What’s next for OpenAI? The step-by-step plan is quite simple. Altman says the team is working on “better, smarter, cheaper, faster, more capable models.”

The success of OpenAI and ChatGPT has also led to increased competition. There are other companies and AI labs working on large language models and generative AI in general. But Altman sees competition as a good thing.

“People competing with each other to make better and better models is great,” he said. “As long as we’re not competing in a way that compromises safety — if we’re competing for models while raising the bar on safety — I think it’s a good thing.”

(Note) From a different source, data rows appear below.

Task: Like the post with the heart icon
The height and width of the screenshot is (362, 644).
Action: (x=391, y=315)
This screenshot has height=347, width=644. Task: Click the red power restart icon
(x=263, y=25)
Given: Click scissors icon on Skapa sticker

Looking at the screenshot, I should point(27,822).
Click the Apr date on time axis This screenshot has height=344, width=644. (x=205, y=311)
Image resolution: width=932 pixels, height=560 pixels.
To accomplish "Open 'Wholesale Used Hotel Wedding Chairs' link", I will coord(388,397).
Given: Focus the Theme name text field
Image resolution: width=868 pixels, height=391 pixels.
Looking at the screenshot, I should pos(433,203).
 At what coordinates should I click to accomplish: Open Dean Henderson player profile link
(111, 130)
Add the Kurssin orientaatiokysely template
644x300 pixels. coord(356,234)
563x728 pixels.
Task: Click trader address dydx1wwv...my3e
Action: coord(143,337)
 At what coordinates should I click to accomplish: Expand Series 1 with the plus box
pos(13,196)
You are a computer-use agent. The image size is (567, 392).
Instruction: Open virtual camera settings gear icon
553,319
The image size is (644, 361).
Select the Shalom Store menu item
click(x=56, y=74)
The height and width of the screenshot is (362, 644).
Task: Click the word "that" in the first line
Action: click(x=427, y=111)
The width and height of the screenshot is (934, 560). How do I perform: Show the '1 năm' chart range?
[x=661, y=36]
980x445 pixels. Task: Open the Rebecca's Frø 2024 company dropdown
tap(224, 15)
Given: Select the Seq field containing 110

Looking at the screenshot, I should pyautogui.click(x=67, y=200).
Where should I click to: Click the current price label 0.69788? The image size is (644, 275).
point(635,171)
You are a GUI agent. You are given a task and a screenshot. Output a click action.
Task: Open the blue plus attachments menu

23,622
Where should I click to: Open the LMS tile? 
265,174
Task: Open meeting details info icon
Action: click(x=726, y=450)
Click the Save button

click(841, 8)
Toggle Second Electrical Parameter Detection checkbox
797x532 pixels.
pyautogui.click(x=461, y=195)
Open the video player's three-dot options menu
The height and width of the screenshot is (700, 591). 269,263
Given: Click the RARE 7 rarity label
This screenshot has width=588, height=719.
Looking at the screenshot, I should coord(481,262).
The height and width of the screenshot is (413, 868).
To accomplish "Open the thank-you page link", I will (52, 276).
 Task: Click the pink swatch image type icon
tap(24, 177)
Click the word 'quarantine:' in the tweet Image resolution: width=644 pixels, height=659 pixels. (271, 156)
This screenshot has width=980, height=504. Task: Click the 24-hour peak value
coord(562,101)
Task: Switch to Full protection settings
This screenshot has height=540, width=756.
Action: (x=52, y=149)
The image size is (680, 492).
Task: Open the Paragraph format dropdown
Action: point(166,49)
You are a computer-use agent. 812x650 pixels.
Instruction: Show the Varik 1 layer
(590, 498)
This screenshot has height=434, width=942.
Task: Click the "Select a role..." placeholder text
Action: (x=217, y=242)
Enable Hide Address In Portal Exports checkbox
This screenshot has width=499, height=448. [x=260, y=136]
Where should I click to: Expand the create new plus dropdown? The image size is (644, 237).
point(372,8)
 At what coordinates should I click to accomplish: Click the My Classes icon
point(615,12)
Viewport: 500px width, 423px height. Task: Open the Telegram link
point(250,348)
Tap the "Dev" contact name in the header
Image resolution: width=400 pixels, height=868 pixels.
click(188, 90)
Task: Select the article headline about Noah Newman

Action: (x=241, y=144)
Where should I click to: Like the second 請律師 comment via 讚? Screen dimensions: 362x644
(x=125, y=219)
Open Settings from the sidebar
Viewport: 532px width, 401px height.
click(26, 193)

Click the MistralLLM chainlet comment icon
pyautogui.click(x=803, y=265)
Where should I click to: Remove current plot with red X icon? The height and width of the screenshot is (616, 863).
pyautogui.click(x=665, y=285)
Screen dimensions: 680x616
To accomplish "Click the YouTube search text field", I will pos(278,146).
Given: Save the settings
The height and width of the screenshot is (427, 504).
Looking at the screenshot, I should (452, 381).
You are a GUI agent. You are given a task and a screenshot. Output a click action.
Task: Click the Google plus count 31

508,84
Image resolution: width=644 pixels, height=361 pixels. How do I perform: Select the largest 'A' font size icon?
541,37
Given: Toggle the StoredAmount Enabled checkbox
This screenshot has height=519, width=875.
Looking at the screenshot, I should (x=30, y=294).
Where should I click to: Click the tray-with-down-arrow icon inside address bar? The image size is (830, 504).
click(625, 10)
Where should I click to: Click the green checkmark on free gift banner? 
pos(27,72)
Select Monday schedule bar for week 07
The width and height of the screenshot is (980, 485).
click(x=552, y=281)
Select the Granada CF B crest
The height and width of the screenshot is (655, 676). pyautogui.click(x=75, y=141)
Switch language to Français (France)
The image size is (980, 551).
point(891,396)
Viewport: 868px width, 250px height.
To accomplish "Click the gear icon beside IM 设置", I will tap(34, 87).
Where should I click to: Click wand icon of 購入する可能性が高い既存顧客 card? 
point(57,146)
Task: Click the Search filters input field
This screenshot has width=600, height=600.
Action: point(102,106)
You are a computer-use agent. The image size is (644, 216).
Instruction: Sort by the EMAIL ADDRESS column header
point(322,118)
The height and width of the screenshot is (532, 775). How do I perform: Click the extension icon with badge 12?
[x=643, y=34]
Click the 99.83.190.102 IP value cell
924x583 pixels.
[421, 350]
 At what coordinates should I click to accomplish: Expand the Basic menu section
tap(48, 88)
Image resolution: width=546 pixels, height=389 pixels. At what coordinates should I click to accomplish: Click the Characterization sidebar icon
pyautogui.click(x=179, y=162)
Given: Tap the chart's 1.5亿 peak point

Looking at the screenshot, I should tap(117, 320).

In fact, there will not be one model that rules them all. Some models will become more specialized. Some models will be better at some tasks than others. “There will be a lot of models in the world. I think the trajectory we’re on is it’s going to be a fundamental enablement of technology,” Altman said.

AI as a tool to empower people

In many ways, Altman sees AI as a tool that can be used by humans to create new things, unlock potential, and change the way we should think about specific problems. For example, he does not believe that AI poses a risk to employment.

“The idea that artificial intelligence is going to get to the point where people have no work to do or no purpose at all has never crossed my mind,” Altman said. “There will be people who choose not to work, and I think that’s great. I think that should be a valid choice and there are many other ways to find meaning in life. But I have never seen convincing evidence that with better tools we have to work less.”

When it comes to journalism, for example, Altman says AI can help journalists focus on what they do best: do more research and spend more time finding new information worth sharing. “What if each of your journalists had a team of 100 people working for them in different fields?” he said.

And this is probably the most dizzying effect of the current AI wave. According to Altman, artificial intelligence will adapt to human needs and humans will adapt to what artificial intelligence can do. “This technology and society will evolve together. People will use it in different ways and for different reasons,” Altman said.